2. Utilize technology
Let’s say you’ll be flying all over the country on business for the next several weeks. There is a ton of stuff you want to read, but you can’t exactly haul 10 books from city to city. Instead of wasting your time on the plane, grab a device like a Kindle and bring those books with you.
Maximize your time by leveraging the technology that makes it easiest for you to learn. You can also use wearable devices that stimulate your brain and get you thinking clearer. While you’re at it, refine your study skills so you’re able to retain even more information.
3. Talk to people
Learning doesn’t always require tuning out the outside world.
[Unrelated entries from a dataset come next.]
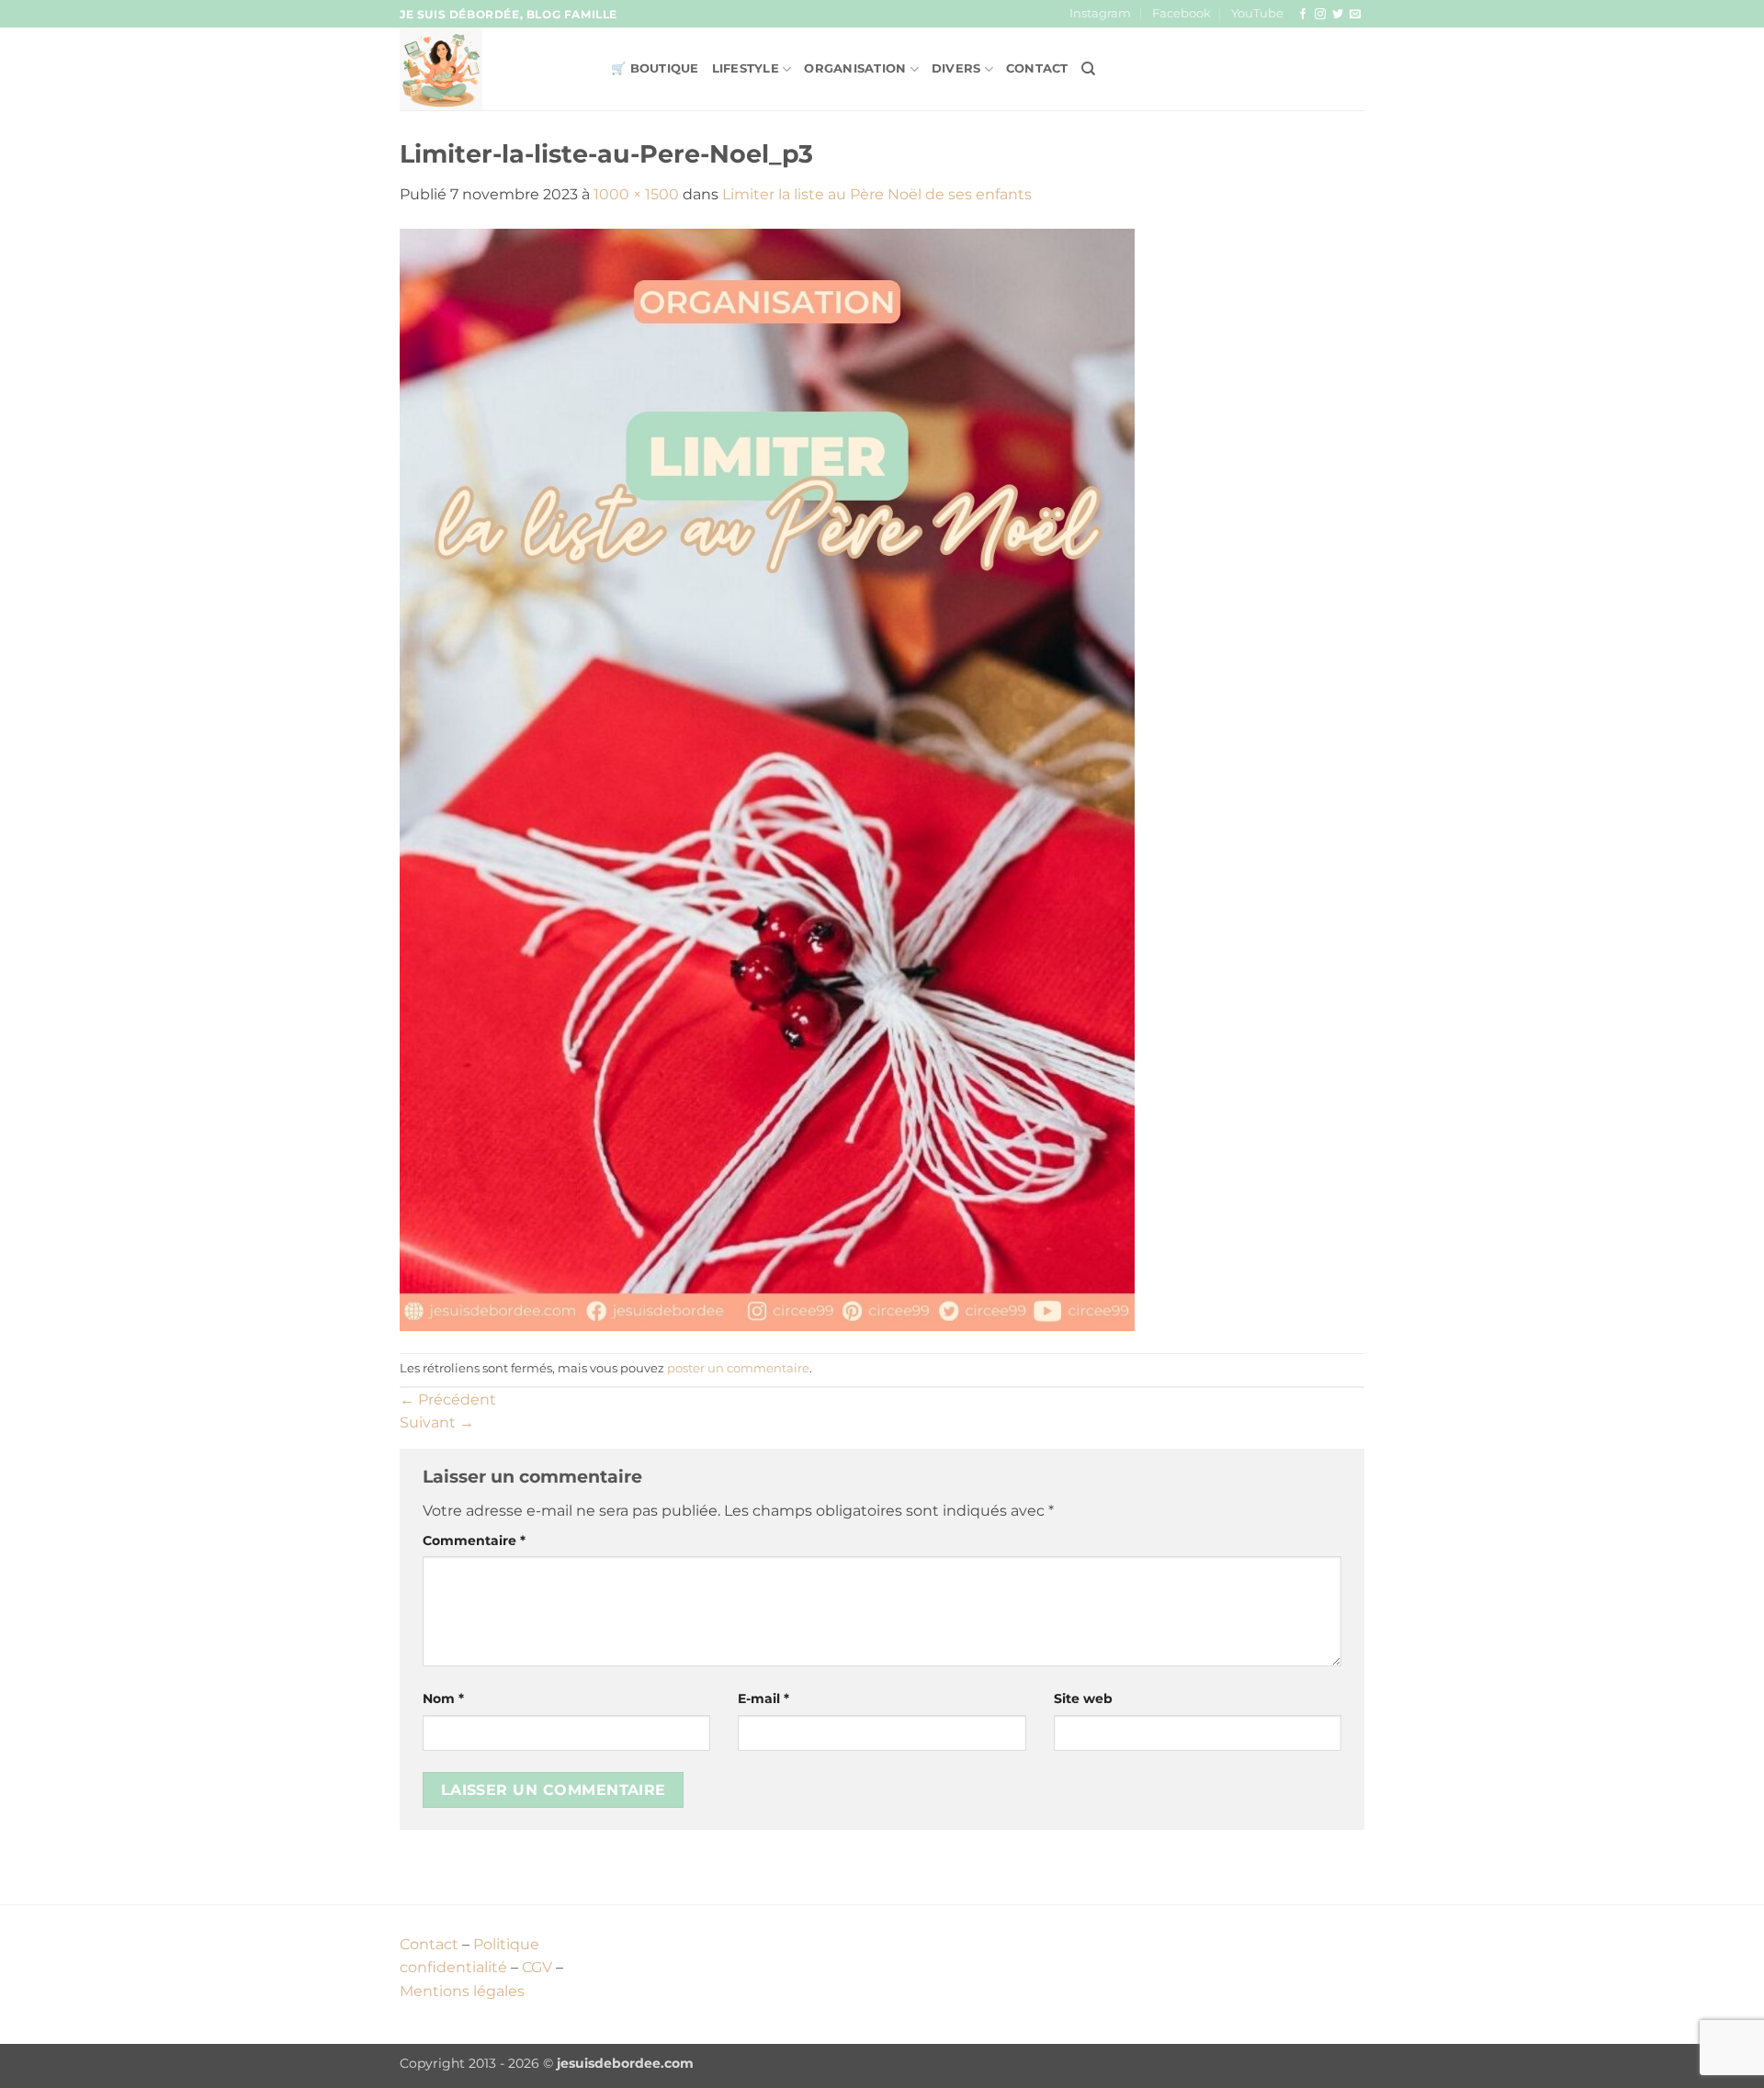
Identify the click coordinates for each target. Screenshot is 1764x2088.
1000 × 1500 (636, 194)
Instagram (1100, 13)
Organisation (855, 68)
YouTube (1257, 13)
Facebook (1181, 13)
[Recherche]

That’s because knowledge doesn’t consist solely of facts. It also requires understanding how to relate to other individuals and perceive the situations you find yourself in.
Attend networking events and conferences to learn about what’s going on in your field. Meet new people and learn from the perspectives and ideas they have to offer. In addition to being inspired by new ways of thinking, you never know when you will meet someone who could change your life sometime down the line. You’ll also improve your interpersonal skills and therefore become more likable.
4. Aim for the sky
We all have this concept in our heads about the disgruntled career employee who’s stuck in a dead-end job but for whatever reason refuses to get out. This person might be miserable as he or she commutes to work. In the office, the individual simply goes through the motions, doing what’s necessary to get through the day without getting fired. Then it’s back home where it’s time to complain incessantly to the family—or the television or the cat—about how miserable their work situation is. Yet for some reason, they show up to work the next day and repeat the process. They don’t proactively do anything to tangibly improve their situation.
Sharpen your mind by challenging yourself whenever you can. Be repulsed by the notion of the bare minimum. Develop a growth mindset and change your perspective. There will always be new things in the world to learn about and explore—whether at the office or wherever you find yourself over the course of your travels. Keep your eyes open and whenever you get a chance try to take it all in. You’ll become the best version of yourself sooner than you think.